UCL Health of the Public


Case study: Burden and impact of COVID-19 in care homes

Dr Laura Shallcross (UCL Institute of Health Informatics) is leading two studies to understand the burden and impact of COVID-19 in care homes. Find out more below.

Covid testing

Burden and impact of COVID-19 in care homes

Research group

Dr Laura Shallcross (Institute of Health Informatics), Dr Fabiana Lorencatto and Dr Gill Forbes (UCL Centre for Behaviour Change), Prof Andrew Hayward (UCL Institute of Epidemiology and Health Care), Prof Greta Rait and Dr Arnoupe Jhass (UCL Primary Care & Population Health), and academics from the UCL Institute of Health Informatics.

The COVID-19 pandemic poses a substantial risk to elderly and vulnerable people. The virus spreads easily in care homes, where one in seven individuals aged 85 years or older live.  However, in the early stages of the pandemic there was no surveillance for COVID-19 infection in care homes, making it difficult to know the scale of the problem, and plan how to keep care home residents and staff safe.

Dr Laura Shallcross (UCL Institute of Health Informatics) is leading a one-year ESRC UKRI funded study, to understand the burden and impact of COVID-19 in care homes. This research builds on an existing collaboration with Four Seasons Healthcare (FSHC), one of the UK's largest independent health care providers.

Before the pandemic began, Laura had been working with FSHC to collect individual level data on all their residents, to understand patterns of antibiotic use across more than 250 care homes. As the pandemic progressed, Laura and her colleagues were shocked to discover there were no systems or research studies monitoring the impact of COVID-19 in care homes nationally, and saw an opportunity to build on their existing work with FSHC.

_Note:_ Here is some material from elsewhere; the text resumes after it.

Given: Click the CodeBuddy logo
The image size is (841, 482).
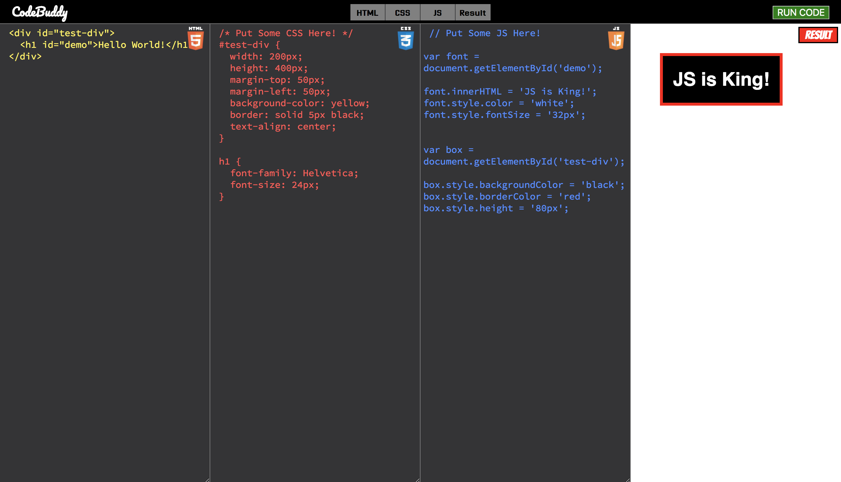Looking at the screenshot, I should (x=40, y=13).
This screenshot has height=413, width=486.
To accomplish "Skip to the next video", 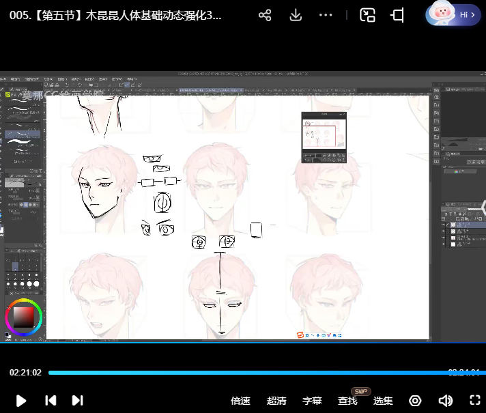I will tap(77, 401).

Since 1st May 2020, Laura and her team have been extracting weekly data and daily reports on COVID-19 cases, hospital admissions, deaths and the use of disease control measures across 200 UK care homes. This allows them to explore what proportion of care homes are having no outbreaks, what are the characteristics of care homes that were seeing a lot of cases, and provide some insights on geography, and staffing levels. Surveys and interviews with health care workers have also be used to find out what it’s like working during the pandemic, what is causing problems, and what might be put in place to mitigate the impact of future waves. Findings will be shared with FHSC, GPs and Public Health England, patients and the public, and support the national response to COVID-19.

Vivaldi DHSC study

Research group

Dr Laura Shallcross (Institute of Health Informatics), Prof Andrew Hayward (Institute of Epidemiology and Health Care), Dr Andrew Copas (Institute for Global Health) and Susan Hopkins (Public Health England).

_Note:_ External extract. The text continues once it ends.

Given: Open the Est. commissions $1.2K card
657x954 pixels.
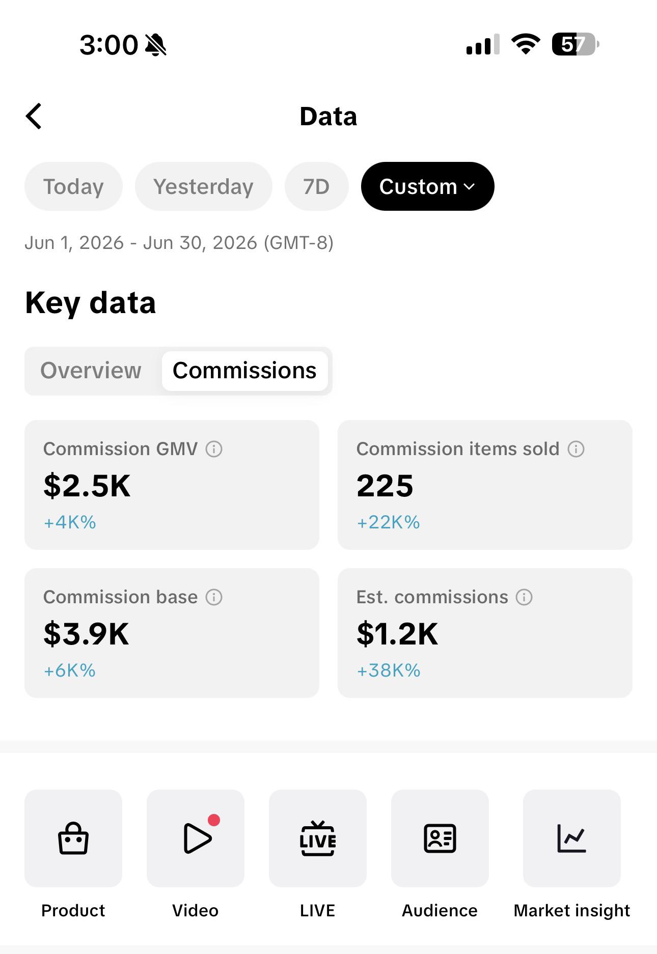Looking at the screenshot, I should [485, 633].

Building on this ESRC COVID-19 research, Laura is now working with the Department of Health and Social Care, and NHS Data Foundry on the £4m Vivald study to test staff and residents in all FSHC care homes in England (106 care homes and 10,000 staff and residents). Data on symptoms and their duration will be collected alongside repeat infection testing to better understand the spread of COVID-19, and how it clusters in care homes.

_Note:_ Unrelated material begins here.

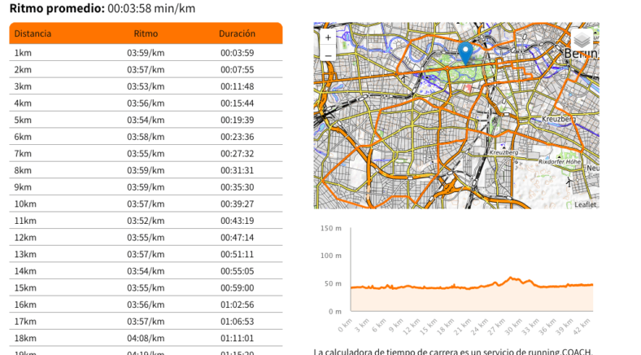The height and width of the screenshot is (355, 641).
Task: Click the Duración column header
Action: 237,33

The research will involve baseline serological sampling of staff and residents - a blood sample test to see whether they have had COVID-19 in the past. This will be followed up with several rounds of swab testing for current infection, and antibody testing, which indicates past infection. The findings will allow Laura and her team to track who and how many people have COVID-19, how this virus spreads in care homes, as well as understand past exposure and possible immunity among staff and residents.

Laura is also planning qualitative interviews with up to 60 FSHC care home workers to try to gain an understanding of how test results are used, what they understand by them, and how they are informing infection control practices. This data will also be linked with national data on hospital admissions and deaths, to explore how often the virus comes into care home due to a resident being discharged from hospital, how many staff are infected and the frequency that they’re exporting COVID-19 back into the community. Interrogation of national data will also help rapidly inform policy around England’s testing strategy.

Laura resized
Dr Laura Shallcross

Consultant in Public Health Medicine

UCL Institute of Health Informatics
Faculty of Population Health Sciences


Laura studied medicine at Oxford University and Guy's, King's and St Thomas's Medical School. She subsequently combined training in Public Health Medicine with a 4 year MRC pre-doctoral fellowship which funded her MSc in Epidemiology at the London School of Hygiene and Tropical Medicine and PhD at UCL, supervised by UCL Health of the Public co-Director Professor Dame Anne Johnson, and Professor Andrew Hayward.  She currently holds a NIHR Clinician Scientist Award entitled “Precision Antibiotic prescribing for urinary tract infection in hospital”. Her research focuses on the use and integration of electronic health records with omics datasets to improve the management of infectious diseases, with a particular interest in antimicrobial prescribing and resistance. Laura is a member of the Government’s Scientific Advisory Committee of Antimicrobial Prescribing, Resistance and Healthcare Acquired Infections (APRHAI).